_About this exercise_
An exact copy of every entry is needed, without any of the pictures.

(Task data begins)

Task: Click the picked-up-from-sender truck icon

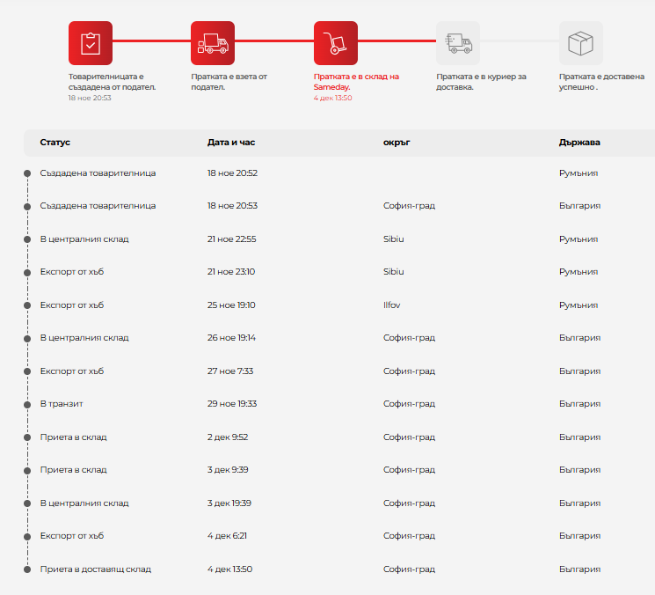Action: point(213,43)
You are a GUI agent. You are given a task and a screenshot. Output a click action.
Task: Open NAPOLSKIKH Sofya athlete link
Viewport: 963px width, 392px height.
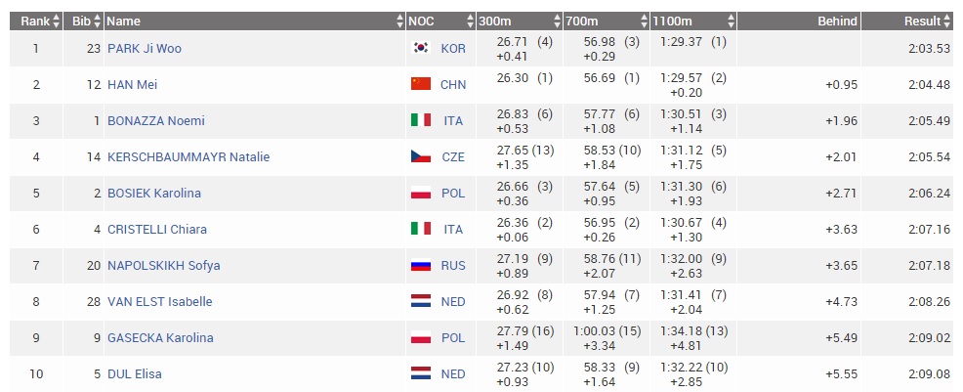pos(164,265)
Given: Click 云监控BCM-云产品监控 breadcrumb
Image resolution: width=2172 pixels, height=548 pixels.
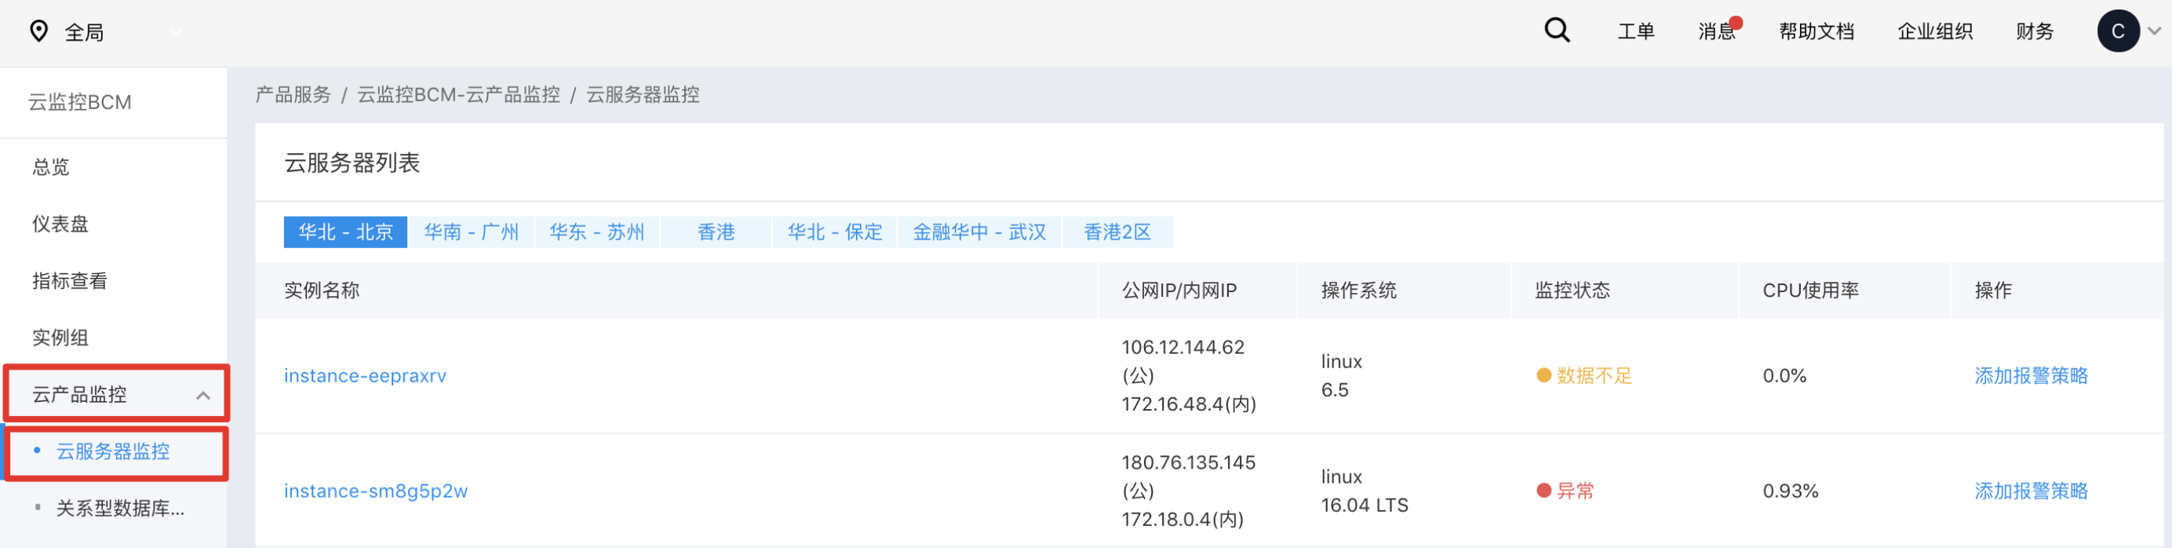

(Task data ends)

_Written solution_
Task: Click the picked-up-from-sender truck icon

Action: point(213,43)
You are a GUI agent. You are given a task and a screenshot. Output a click action.
Task: Open NAPOLSKIKH Sofya athlete link
Viewport: 963px width, 392px height.
pos(164,265)
Given: Click 云监控BCM-云产品监控 breadcrumb
Image resolution: width=2172 pixels, height=548 pixels.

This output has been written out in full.